Written task: Copy, character for character, the part of the rows that opens with the line containing "The height and width of the screenshot is (628, 1366)." and runs to the end of the rows.

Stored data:
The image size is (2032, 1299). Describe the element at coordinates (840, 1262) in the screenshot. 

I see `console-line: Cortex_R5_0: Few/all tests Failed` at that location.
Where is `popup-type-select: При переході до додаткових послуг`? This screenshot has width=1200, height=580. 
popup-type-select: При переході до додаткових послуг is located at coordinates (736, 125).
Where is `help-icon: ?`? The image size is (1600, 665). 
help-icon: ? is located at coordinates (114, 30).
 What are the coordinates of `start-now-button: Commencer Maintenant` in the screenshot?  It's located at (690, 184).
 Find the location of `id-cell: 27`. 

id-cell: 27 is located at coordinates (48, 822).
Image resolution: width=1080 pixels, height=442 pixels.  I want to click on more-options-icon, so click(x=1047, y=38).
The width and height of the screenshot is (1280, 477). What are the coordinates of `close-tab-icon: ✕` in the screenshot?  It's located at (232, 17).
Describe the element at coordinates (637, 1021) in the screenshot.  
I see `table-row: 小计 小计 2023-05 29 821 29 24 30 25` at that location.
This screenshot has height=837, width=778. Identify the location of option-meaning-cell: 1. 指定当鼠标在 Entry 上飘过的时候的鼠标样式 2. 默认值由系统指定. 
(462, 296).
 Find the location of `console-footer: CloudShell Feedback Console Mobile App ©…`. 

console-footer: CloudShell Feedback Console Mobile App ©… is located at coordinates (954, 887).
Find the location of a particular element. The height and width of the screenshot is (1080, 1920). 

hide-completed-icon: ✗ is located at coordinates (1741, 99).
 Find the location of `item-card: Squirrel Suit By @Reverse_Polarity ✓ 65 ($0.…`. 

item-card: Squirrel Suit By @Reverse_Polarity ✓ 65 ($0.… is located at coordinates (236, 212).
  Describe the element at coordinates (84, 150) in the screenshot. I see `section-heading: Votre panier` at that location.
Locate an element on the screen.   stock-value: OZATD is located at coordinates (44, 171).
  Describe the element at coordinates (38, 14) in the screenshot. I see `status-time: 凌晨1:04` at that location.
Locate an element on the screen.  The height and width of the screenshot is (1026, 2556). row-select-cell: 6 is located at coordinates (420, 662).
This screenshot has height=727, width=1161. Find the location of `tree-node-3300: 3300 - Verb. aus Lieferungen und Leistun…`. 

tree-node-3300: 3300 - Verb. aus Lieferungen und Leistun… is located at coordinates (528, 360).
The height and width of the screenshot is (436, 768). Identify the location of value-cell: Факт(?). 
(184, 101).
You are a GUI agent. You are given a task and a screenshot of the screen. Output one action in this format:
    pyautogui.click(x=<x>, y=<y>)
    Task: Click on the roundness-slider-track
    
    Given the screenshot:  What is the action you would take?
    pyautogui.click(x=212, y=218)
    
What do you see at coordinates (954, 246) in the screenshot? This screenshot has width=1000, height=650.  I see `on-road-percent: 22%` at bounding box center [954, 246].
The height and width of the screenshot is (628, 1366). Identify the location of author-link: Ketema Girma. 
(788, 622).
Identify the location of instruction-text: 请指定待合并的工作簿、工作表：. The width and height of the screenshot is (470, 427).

Output for this exercise:
The height and width of the screenshot is (628, 1366). Identify the location of author-link: Ketema Girma. 
(788, 622).
Identify the location of instruction-text: 请指定待合并的工作簿、工作表：. The width and height of the screenshot is (470, 427).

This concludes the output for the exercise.